Cogeco had been looking to enter the wireless services market, to offer a bundle option to its cable subscribers. It was waiting on the CRTC to offer better conditions for virtual mobile network operators, which it hasn’t done yet. If Rogers buys Cogeco, the issue becomes moot, and Cogeco’s spectrum simply gets added to Rogers’s services.
Size
According to CRTC data, as of Aug. 31, 2019, the largest companies had the following Canadian television subscribers:
- Bell 2,820,284
- Shaw 2,081,536*
- Rogers 1,606,213
- Videotron 1,440,097
- Telus 1,127,676
- Cogeco 627,608*
*Updated figure from last quarterly report.

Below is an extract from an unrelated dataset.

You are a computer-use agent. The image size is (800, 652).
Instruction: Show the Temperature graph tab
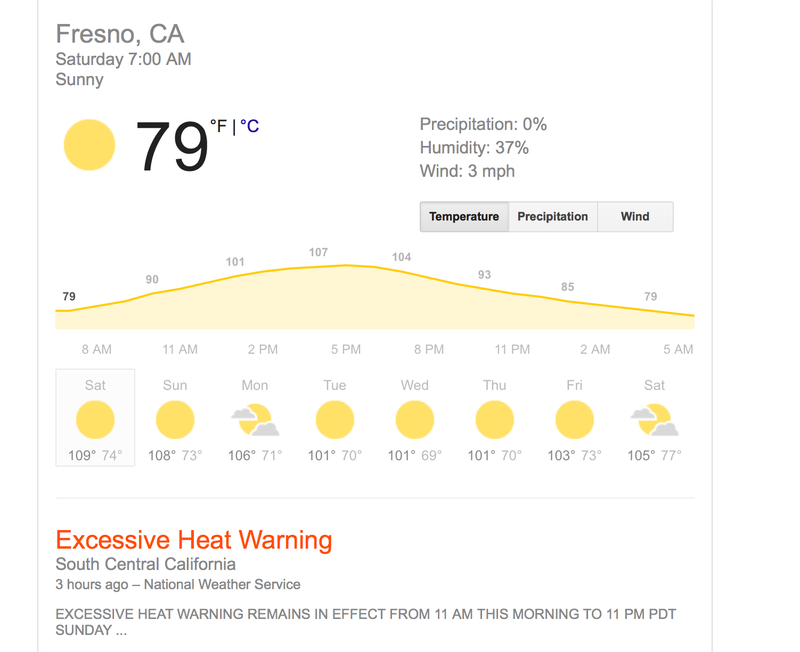[464, 217]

Rogers and Cogeco combined would have about 2.2 million subscribers, making it the #2 television provider in Canada behind Bell.
Rogers owns 54 radio stations and Cogeco owns 23. Combined, they would have 77 radio stations, which is just above Stingray’s 74 (it claims to own more than 100 stations, but that includes a lot of retransmitters), and would be #2 in Canada behind Bell’s 109 in terms of number of stations
Rogers is already the #2 radio broadcaster in Canada in terms of annual revenue (figures from 2018-19 reports to CRTC, percentages based on latest Communications Monitoring Report):
- Bell: $347 million (25%)
- Rogers: $226 million (15%)
- Stingray: $152 million (10%)
- Corus: $109 million (8%)
- Cogeco: $96 million (7%)
If the deal goes through, 45% of all Canadian commercial radio revenue would be controlled by two companies, and 65% by the top four. As we learned from the Bell/Astral acquisition (which created a larger company than Rogers/Cogeco would), the CRTC doesn’t consider national market power in radio acquisitions, just number of stations in individual markets.
Since it got rid of TQS, Cogeco doesn’t own any television assets beyond the community channels associated with its cable companies. It also doesn’t own any newspapers or magazines (and since Rogers sold its remaining magazines to St. Joseph Communications, neither does it).